Required action: Could the whole of the data below be written out verbatim?

Listed entries:
++++++++
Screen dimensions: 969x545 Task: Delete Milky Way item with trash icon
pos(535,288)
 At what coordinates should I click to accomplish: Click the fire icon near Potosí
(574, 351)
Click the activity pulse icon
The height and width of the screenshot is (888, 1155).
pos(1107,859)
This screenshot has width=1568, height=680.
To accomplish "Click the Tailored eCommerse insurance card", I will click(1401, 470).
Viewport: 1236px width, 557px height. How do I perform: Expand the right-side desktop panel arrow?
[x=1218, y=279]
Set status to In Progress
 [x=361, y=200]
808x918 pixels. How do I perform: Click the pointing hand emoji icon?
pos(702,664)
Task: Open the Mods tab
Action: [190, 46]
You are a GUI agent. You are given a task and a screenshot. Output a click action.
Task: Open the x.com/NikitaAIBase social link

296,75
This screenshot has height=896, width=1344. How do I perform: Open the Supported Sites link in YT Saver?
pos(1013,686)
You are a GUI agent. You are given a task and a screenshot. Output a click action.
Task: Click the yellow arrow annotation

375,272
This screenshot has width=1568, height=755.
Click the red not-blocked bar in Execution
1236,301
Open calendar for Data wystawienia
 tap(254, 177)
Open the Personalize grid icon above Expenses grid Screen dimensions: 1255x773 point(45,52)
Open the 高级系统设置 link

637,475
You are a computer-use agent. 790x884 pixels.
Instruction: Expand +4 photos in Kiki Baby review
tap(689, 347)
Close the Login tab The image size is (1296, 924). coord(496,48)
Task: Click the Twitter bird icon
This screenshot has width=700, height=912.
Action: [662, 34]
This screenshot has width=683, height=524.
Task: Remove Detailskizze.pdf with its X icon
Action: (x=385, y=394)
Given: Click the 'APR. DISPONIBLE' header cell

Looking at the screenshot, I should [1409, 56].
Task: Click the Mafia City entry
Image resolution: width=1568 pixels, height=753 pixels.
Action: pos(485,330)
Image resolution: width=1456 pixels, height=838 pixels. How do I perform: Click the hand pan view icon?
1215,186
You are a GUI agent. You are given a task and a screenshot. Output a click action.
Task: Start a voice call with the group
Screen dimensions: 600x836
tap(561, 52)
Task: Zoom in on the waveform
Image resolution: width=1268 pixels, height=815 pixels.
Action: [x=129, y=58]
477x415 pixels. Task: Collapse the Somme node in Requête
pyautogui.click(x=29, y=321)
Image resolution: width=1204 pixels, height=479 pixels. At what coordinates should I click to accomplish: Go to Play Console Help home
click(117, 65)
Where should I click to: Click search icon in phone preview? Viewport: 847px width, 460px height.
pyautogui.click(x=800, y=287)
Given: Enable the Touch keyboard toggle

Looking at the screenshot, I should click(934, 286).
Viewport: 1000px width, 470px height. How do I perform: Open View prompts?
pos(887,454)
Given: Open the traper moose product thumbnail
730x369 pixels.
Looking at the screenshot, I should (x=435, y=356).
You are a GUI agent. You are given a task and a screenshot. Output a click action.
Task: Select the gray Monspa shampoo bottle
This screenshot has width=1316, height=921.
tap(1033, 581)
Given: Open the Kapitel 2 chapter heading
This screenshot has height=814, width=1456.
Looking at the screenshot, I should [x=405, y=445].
++++++++
Written answer:
Screen dimensions: 969x545 Task: Delete Milky Way item with trash icon
pos(535,288)
 At what coordinates should I click to accomplish: Click the fire icon near Potosí
(574, 351)
Click the activity pulse icon
The height and width of the screenshot is (888, 1155).
pos(1107,859)
This screenshot has width=1568, height=680.
To accomplish "Click the Tailored eCommerse insurance card", I will click(1401, 470).
Viewport: 1236px width, 557px height. How do I perform: Expand the right-side desktop panel arrow?
[x=1218, y=279]
Set status to In Progress
 [x=361, y=200]
808x918 pixels. How do I perform: Click the pointing hand emoji icon?
pos(702,664)
Task: Open the Mods tab
Action: [190, 46]
You are a GUI agent. You are given a task and a screenshot. Output a click action.
Task: Open the x.com/NikitaAIBase social link

296,75
This screenshot has height=896, width=1344. How do I perform: Open the Supported Sites link in YT Saver?
pos(1013,686)
You are a GUI agent. You are given a task and a screenshot. Output a click action.
Task: Click the yellow arrow annotation

375,272
This screenshot has width=1568, height=755.
Click the red not-blocked bar in Execution
1236,301
Open calendar for Data wystawienia
 tap(254, 177)
Open the Personalize grid icon above Expenses grid Screen dimensions: 1255x773 point(45,52)
Open the 高级系统设置 link

637,475
You are a computer-use agent. 790x884 pixels.
Instruction: Expand +4 photos in Kiki Baby review
tap(689, 347)
Close the Login tab The image size is (1296, 924). coord(496,48)
Task: Click the Twitter bird icon
This screenshot has width=700, height=912.
Action: [662, 34]
This screenshot has width=683, height=524.
Task: Remove Detailskizze.pdf with its X icon
Action: (x=385, y=394)
Given: Click the 'APR. DISPONIBLE' header cell

Looking at the screenshot, I should [1409, 56].
Task: Click the Mafia City entry
Image resolution: width=1568 pixels, height=753 pixels.
Action: pos(485,330)
Image resolution: width=1456 pixels, height=838 pixels. How do I perform: Click the hand pan view icon?
1215,186
You are a GUI agent. You are given a task and a screenshot. Output a click action.
Task: Start a voice call with the group
Screen dimensions: 600x836
tap(561, 52)
Task: Zoom in on the waveform
Image resolution: width=1268 pixels, height=815 pixels.
Action: [x=129, y=58]
477x415 pixels. Task: Collapse the Somme node in Requête
pyautogui.click(x=29, y=321)
Image resolution: width=1204 pixels, height=479 pixels. At what coordinates should I click to accomplish: Go to Play Console Help home
click(117, 65)
Where should I click to: Click search icon in phone preview? Viewport: 847px width, 460px height.
pyautogui.click(x=800, y=287)
Given: Enable the Touch keyboard toggle

Looking at the screenshot, I should click(934, 286).
Viewport: 1000px width, 470px height. How do I perform: Open View prompts?
pos(887,454)
Given: Open the traper moose product thumbnail
730x369 pixels.
Looking at the screenshot, I should (x=435, y=356).
You are a GUI agent. You are given a task and a screenshot. Output a click action.
Task: Select the gray Monspa shampoo bottle
This screenshot has width=1316, height=921.
tap(1033, 581)
Given: Open the Kapitel 2 chapter heading
This screenshot has height=814, width=1456.
Looking at the screenshot, I should [x=405, y=445].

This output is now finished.